I have about five-too-many tins of those Trader Joe's dark chocolate wedges in my kitchen cabinet, because no sane person stockpiles such a stupid snack, or should waste time even considering their dark chocolate reserves. Unfortunately, due to childhood trauma, namely my favorite bath/soap/flowery-smelling stuff store going out of business when I was a pre-teen, I have product abandonment issues.
So, as much as it hurts when Trader Joe's kills off my favorite chocolate pretzel nugs or artichoke dip, the attachment to a product, especially when it's scented, is much deeper, and for a product neurotic like myself, having to move on from a long-term commitment to a discontinued perfume/soap/lotion is much harder. That's why, five years after it was taken off the market, I am finally out of my last stocked Plum Plum product by Bliss. I am fully aware that this is crazy, but that doesn't make it less sad.
My obsession with Plum Plum wasn't just because I liked it's fruity/floral stink, but because it smelled almost exactly like this soap I loved as a kid that came from a weird Body Shop knock-off in the local mall.

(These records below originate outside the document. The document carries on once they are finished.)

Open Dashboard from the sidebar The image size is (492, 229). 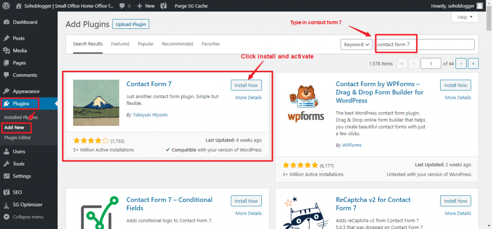pyautogui.click(x=25, y=22)
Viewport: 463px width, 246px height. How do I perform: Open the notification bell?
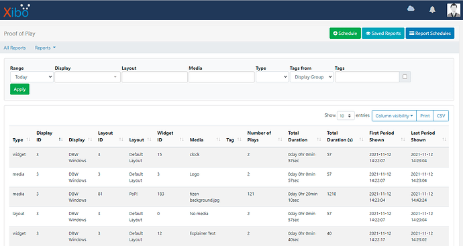(432, 10)
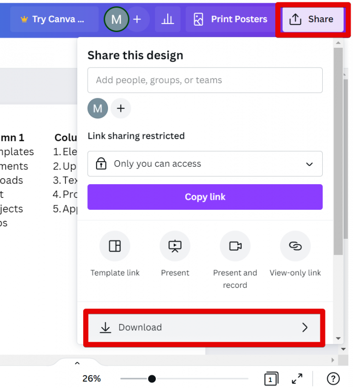
Task: Click the Present and record icon
Action: tap(235, 246)
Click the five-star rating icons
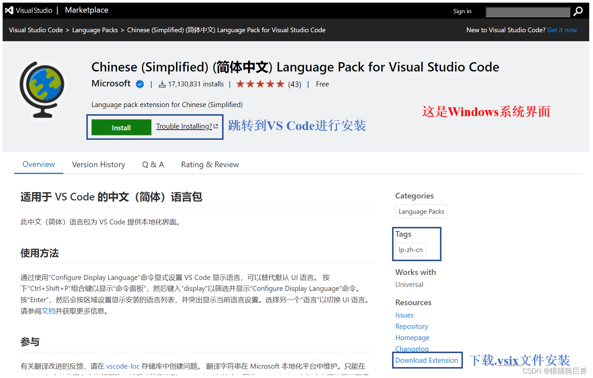The height and width of the screenshot is (378, 593). click(x=260, y=84)
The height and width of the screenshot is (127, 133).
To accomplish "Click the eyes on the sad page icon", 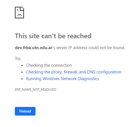I will tap(20, 10).
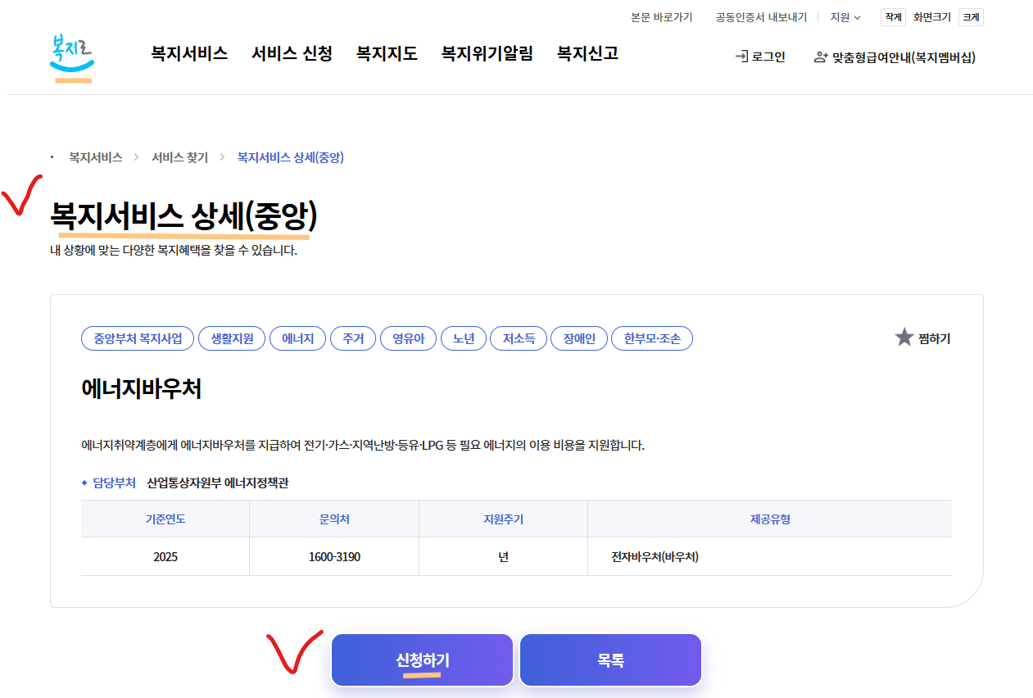Click the person icon beside 맞춤형급여안내
This screenshot has height=698, width=1033.
click(x=819, y=56)
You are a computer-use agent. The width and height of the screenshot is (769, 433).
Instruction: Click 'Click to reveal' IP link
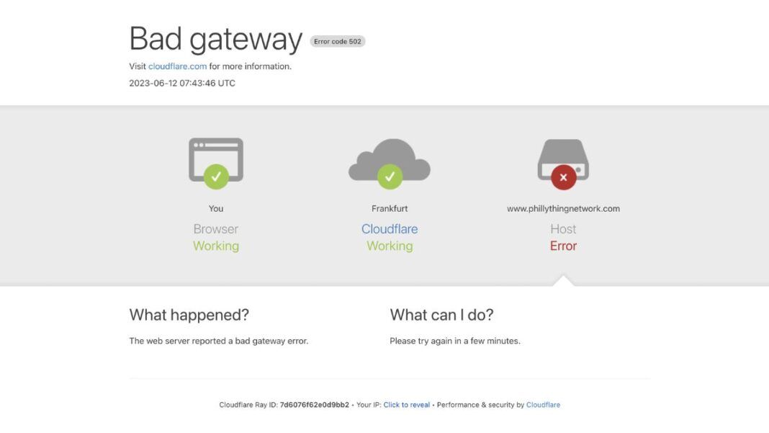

This gave Plum Plum a double-whammy of meaning; it wasn't just evocative of a long-lost scent, but of all the warm memories that went with it, being 11 and just getting into dumb girl stuff like shower gel but not being quite old enough yet to fully hate my face or have any friends with eating disorders.
I remember when I first discovered Plum Plum, killing time while a friend went to town at the make-up counter at Bigelow's on 6th Ave. I inhaled the sample, was transported back to the mall, going off on my own to Pepper's Soaps in my super-cool Paul Simon t-shirt, and before I knew it, I was ordering multi-packs on Amazon of every Plum Plum anything Bliss had to offer. Until, alas, they had nothing to offer anymore.
It's not like I haven't been preparing for this day for a while, trying out Fresh's Tangerine, which smells slightly similar, and Korres' Jasmine, which is totally different but reminds me of the Nightblooming Jasmine in my old neighborhood in LA, which was nice, even if the neighborhood, the city, and most of my memories of that time are crap. Still, even as I toss the last, totally empty turquoise tube of moisturizer into the trashcan, I cannot let Plum Plum go gentle into that good night (night). So I say, with affection, smell you later, one way or another.